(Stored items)
-=-=-=-=-

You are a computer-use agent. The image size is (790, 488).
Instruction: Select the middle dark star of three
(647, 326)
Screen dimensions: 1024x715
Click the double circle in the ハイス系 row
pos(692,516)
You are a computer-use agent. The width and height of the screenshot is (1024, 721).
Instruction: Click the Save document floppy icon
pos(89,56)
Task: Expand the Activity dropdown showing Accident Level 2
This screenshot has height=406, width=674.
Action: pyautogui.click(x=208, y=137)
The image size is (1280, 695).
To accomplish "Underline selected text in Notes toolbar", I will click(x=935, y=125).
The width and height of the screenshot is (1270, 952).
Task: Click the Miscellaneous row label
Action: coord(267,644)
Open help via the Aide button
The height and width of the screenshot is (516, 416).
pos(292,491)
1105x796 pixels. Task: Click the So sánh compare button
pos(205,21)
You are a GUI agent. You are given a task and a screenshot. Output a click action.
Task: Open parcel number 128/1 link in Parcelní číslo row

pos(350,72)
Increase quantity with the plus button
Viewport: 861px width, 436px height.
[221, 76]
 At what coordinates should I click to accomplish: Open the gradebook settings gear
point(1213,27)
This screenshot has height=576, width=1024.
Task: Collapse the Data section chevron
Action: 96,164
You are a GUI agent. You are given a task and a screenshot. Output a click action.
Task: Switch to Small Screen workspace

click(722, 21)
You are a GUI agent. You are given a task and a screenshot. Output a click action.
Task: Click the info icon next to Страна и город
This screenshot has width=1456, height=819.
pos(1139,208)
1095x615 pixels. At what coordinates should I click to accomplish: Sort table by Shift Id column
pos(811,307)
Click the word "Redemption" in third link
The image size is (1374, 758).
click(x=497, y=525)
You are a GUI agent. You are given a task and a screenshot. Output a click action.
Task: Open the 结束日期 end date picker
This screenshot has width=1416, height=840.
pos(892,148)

-=-=-=-=-

EXERCISE BRIEF →
Find and copy each line above that includes the string "computer".

REPLY TO THE EXERCISE →
You are a computer-use agent. The image size is (790, 488).
You are a computer-use agent. The width and height of the screenshot is (1024, 721).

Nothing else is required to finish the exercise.